Extracting/demultiplexing subtitles embedded in OpenDML AVI files
- 1. Problem
- 2. Research
- 3. Solution
- 3.1. Use a hand-made demultiplexer
- 3.2. Use AVI-Mux GUI
1. Problem
I happened to come across AVI files which supposedly have soft subs embedded, but haven’t been able to make MPlayer display the subs. The audio and video play fine, however.
2. Research
OpenDML AVI files are AVI files with the specs extended to accomodate certain improvements, such as bigger files. However, the specs have been pushed to the limit in order to also accomodate the insertion of embedded soft subs in these files. It is considered an abomination by some people, so while MPlayer will play audio and video tracks from such files just fine, the makers refuse to implement functionality that will render the embedded subs.
Here’s a MPlayer-users thread which discusses the problem.

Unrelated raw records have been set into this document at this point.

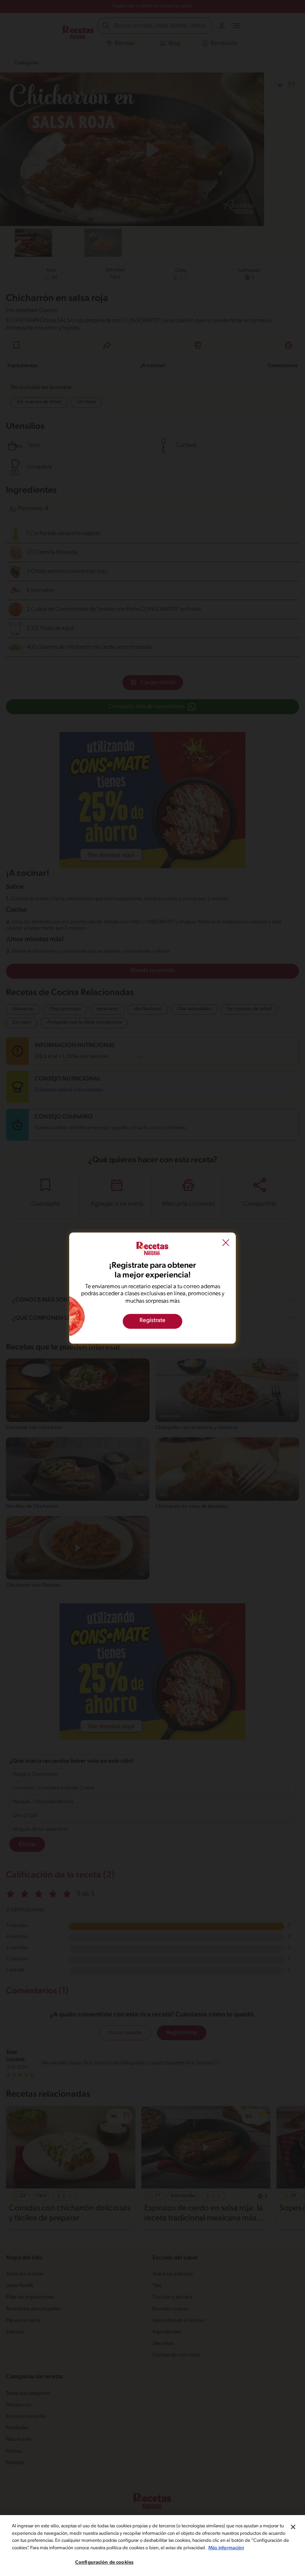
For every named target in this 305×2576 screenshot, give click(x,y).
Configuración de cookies (104, 2562)
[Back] (226, 1243)
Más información (226, 2548)
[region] (152, 2545)
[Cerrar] (293, 2527)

At the time of writing, AVI-Mux
GUI seems to be the only tool that embeds subtitles in these AVI files.
3. Solution
3.1. Use a hand-made demultiplexer
As detailed later
in that thread, here are a shell script and C source files for creating a tool that will demultiplex these AVI files and create MKV (Matroska) files out of them instead.
You need to compile the binary utility and then use the shell script in the same directory with the binary. Sorry, no more instructions. You either already know what to do with them, or you don’t. Any halfway instructions on my part would probably only lead to trouble.
Not to worry, I’ve edited the shell script so it won’t delete the original AVI file anymore.
3.2. Use AVI-Mux GUI
In case you aren’t the type that can make sense of the above script and source, here’s an alternative tip: AVI-Mux GUI (link above) seems to run acceptably well under Windows emulators.
However, the exact emulator it will run under varies. For me it worked under Wine, but under Cedega or Win4Lin it loaded the files with their last letter missing (ie. file.av instead of file.avi), so AVI-Mux complained that they aren’t in the supported extension list and won’t process them.
So run it using, say, Wine. Right-click on the top text area and choose “add”. Browse to the place you put the AVI files (make sure your config lists a drive location that allows you to reach them!). Select a loaded AVI and click on the big wide button below the text area. The area at the bottom will expand to include a tree entry which lists the tracks in that AVI file.
That’s it, now you have a separate SRT or SSA subtitle. You can either keep it around with the AVI file, or you can use mkvtoolnix to produce a MKV file, taking the subtitle from the text file and the audio and video tracks from the original AVI.